Some of those accounts are written by a man called Clement — a famous leader of the church. He left us a prayer that he used every Sunday in his church. This is the same man who knew those persecutions wrote the accounts of them that we have. Here’s his prayer, written after an especially intensive series of persecutions that had just taken place. “Give concord and peace to us, and to all that dwell on the earth, while we render obedience to thine almighty and most excellent name and to our rulers and governors upon the earth. Thou, Lord and Master, has given them the power of sovereignty through thine excellent and unspeakable might, that we, knowing the glory and honor which thou has given them, may submit ourselves unto them; in nothing resisting thy will. Grant unto them therefore O Lord, health, (this was to a man like Nero) peace, concord, and stability that they may administer the government which thou has given them without failure. For thou, heavenly Master, King of the ages, gives to the sons of men, glory and honor and power over all things that are upon the earth. Do thou Lord direct their counsel according to that which is good and well-pleasing in thy sight.” A few days after, he watched Polycarp being burned.

And loved ones, the “ghetto complex” attitude, and the “siege mentality” attitude brings about certain judgments upon us; any unscriptural resistance to the government brings about a judgment upon us. You can see that in Romans 13:2: “Therefore he who resists the authority resists what God has appointed and those who resist will incur judgment.” We resist the authorities when we treat them for something that they’re not; when we treat them as through and through evil; as utterly antagonistic to God, as utterly antagonistic to his plan; as not part of his plan for the world. And when we do that in regard to this “ghetto complex” that we adopt, we incur a certain judgment upon ourselves.

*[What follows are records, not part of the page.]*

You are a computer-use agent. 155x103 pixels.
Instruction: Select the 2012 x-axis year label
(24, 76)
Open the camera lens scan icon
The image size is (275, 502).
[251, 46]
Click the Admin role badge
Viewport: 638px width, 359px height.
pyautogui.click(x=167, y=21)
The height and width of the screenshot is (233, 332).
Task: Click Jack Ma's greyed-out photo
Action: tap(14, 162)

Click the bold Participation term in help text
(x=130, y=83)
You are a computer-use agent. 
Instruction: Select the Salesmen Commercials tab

First of all, we bring up our children in fear. We do. We bring up our children — not in faith but in fear. Fear that the heart of the King may not be in the hand of the Lord. When we adopt a siege mentality, or a ghetto complex towards the government, we bring up our children in fear that maybe God cannot overrule this — maybe that’s one thing that’s too big for him. Maybe he cannot overrule the actions of the government in regard to my life. Maybe the heart of the King, as the Bible says, is not, in fact, in the hand of the Lord. So of course, we force them to withdraw in fear from anybody or anything that is secular, instead of encouraging them to be strong and go forth into society, and influence it and be leaven in it. We encourage them to withdraw from anything that is not religious or that is not part of our church.

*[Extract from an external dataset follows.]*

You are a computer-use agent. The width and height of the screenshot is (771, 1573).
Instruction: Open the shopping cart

On the other hand, we affect the person who does not know Jesus by our kind of “ghetto complex” mentality. We create a feeling that Jesus is exclusive and withdrawn and is actually pretty impractical. We create a feeling that he doesn’t have much to do with the normal organizations and the normal governments that we have to deal with in this life. And we begin to undermine the authority that was specifically appointed by God to prevent the world from plunging into anarchy. We begin to nibble at the bit of order that exists in our society, just as if we had built the

barricades years ago in the anti-Vietnam demonstrations. They may have been built on very good principles, but they had the overall effect of encouraging the man of lawlessness.

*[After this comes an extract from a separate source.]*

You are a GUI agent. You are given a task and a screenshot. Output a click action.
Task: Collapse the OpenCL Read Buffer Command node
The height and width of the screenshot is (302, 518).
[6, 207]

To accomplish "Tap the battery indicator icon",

So, loved ones, that’s one view: the view that regards the government as evil and as the devil. Now, strange enough, the other unscriptural attitude is the very opposite of that. It regards the government, not quite as God, but as the kingdom of God. And it has the attitude that the best thing possible would be if every Senator and every Congressman were a full time evangelist! Really — there are loved ones that think, “Boy, that would be the greatest — if every Congressman and every Senator was a full time evangelist, and the laws of our state and our government enforced Christian belief and behavior upon everybody.” In other words, the other unscriptural attitude is the attitude that thinks, “We ought to be making this a Christian nation. We should make this a theocracy — a community that is bound and governed by laws that not only enforce the Ten Commandments, but enforce belief and obedience to Jesus as well, on pain of penalty.”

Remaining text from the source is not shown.